For the Goddess and Grocer team, maintaining an engaged audience while simultaneously maintaining a local grocery empire boils down to quality over quantity.

“Social media is a natural and free marketing platform,” says Watson. “It’s the perfect way to get news out to our customer base and let it grow naturally but you have to make a point of wrangling the right information.”

In keeping with quality, Watson suggests that the content you share on social media be important to your audience. “As a company, we’re constantly trying to streamline everything. What do our customers really need to know? What do they want to know from us?”

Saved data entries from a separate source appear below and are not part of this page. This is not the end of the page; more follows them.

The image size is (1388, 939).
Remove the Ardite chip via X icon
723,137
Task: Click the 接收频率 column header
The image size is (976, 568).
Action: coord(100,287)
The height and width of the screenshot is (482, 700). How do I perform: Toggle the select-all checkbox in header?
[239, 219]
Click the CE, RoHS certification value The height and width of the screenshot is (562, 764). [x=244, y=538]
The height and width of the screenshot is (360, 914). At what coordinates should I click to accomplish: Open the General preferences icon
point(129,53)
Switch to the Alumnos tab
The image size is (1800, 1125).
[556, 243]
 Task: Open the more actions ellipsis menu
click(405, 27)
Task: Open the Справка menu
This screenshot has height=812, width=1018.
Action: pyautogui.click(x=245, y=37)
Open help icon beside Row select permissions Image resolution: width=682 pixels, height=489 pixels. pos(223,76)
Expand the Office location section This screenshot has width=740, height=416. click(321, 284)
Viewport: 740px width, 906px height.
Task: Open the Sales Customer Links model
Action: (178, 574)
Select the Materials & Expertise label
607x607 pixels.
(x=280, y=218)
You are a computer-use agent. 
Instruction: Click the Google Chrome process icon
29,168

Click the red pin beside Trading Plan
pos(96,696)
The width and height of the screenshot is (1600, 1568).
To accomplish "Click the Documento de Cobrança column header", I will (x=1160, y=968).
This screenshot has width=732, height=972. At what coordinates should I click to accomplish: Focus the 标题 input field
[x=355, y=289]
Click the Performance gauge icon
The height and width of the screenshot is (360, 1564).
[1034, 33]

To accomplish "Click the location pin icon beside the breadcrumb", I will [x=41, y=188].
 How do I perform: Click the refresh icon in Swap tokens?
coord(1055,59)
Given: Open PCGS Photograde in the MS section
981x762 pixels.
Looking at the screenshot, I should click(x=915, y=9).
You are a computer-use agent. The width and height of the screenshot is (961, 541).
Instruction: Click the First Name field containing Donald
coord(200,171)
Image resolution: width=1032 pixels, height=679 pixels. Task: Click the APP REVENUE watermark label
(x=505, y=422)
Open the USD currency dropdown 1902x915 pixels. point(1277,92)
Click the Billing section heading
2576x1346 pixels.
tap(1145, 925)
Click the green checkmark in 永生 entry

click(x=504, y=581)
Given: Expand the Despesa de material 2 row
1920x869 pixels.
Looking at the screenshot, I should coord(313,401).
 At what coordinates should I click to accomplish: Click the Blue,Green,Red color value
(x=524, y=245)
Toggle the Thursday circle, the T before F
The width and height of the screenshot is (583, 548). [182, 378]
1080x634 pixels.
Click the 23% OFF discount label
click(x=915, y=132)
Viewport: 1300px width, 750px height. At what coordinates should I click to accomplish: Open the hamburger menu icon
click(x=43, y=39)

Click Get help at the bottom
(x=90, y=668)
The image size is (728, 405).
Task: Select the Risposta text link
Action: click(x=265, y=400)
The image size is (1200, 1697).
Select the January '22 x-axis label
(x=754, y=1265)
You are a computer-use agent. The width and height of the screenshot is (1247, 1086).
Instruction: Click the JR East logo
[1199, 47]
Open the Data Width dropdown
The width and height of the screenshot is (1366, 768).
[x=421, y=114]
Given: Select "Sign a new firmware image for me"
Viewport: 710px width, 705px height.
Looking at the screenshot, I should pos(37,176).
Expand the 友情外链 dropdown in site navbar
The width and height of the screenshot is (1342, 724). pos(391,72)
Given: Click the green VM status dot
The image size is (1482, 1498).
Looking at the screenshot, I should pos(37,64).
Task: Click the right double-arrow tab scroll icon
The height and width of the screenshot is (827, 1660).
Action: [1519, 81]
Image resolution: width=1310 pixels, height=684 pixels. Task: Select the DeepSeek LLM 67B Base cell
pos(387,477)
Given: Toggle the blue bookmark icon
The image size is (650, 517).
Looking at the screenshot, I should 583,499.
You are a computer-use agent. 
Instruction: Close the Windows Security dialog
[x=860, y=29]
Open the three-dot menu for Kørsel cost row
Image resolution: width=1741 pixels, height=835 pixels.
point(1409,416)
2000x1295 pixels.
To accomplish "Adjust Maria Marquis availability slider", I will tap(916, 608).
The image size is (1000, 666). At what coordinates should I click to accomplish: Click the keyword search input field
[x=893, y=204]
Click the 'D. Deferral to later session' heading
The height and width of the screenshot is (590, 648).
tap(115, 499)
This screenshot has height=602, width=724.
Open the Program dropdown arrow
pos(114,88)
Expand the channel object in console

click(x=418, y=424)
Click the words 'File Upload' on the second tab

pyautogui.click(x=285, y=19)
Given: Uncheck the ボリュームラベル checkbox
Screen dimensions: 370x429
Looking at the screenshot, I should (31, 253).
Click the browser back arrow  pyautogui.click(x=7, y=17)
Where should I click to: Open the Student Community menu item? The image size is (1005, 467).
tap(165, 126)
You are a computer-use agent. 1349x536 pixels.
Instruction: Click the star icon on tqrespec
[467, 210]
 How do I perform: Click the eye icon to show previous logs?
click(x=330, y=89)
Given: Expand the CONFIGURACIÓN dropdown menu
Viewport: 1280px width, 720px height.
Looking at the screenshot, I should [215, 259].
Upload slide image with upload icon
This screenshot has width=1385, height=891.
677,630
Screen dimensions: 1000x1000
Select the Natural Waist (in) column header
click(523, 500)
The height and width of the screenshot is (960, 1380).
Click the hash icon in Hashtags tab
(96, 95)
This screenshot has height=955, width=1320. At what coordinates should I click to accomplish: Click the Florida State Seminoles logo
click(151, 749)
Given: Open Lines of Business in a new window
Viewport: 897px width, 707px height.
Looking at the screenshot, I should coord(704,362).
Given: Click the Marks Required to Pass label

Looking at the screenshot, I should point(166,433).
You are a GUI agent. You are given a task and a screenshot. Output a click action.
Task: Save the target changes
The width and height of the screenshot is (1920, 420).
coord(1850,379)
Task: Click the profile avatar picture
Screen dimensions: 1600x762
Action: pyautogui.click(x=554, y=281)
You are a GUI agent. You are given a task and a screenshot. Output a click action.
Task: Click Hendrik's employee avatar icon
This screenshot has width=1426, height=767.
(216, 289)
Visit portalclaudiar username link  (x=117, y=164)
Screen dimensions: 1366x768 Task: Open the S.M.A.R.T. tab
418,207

The Goddess and the Grocer may cater to an incredibly niche audience, but its team often incorporates citywide events into its local restaurant specials and company-wide initiatives. For brands struggling to prioritize their marketing content, it’s okay to go timely and broad.

Take the Cubs taking the World Series. Together, Sullivan and Watson devised two specialty sandwiches named for players, Rizzo and Jake, donating a dollar to the Anthony Rizzo Foundation to benefit cancer research for every sandwich sold. Locals went crazy for it.

“Once the dust died down from the Cubs chaos, we were able to write a check to the Anthony Rizzo foundation,” said Watson, “which was an incredible feeling. That campaign, too, is the perfect example of reaching an audience that we wouldn’t have otherwise. We tapped into this younger male demographic and showed them that we’re more than a salad bar place. We’re the place where you can get a Cubs sandwich, too.”

In fact, the campaign not only culminated in a hefty donation to cancer research but with a FOX News segment in which Brandon Sullivan showcased a Cubs-inspired rendition of their famous rainbow cake.

“Catering to every audience is very important to us. We’re proud that we carry organic and locally-made products, those favorite specialty items that our customers usually can’t find anywhere else,” said Watson. “But it’s also important to Debbie that there’s something here for everyone.”

The Goddess and Grocer is a place for everyone. Every specialty item they stock is hand-picked and sought-after; every event they co-host and brand they carry has local ties to the community. They carved out a special place for ultra-niche grocery stock and opened it up to the whole city.  

Whether it’s handling Miley Cyrus’s entourage backstage or organizing a neighborhood event, the marketing team will tell you that the secret to the Goddess’s success is Debbie Sharpe’s uncanny ability to connect.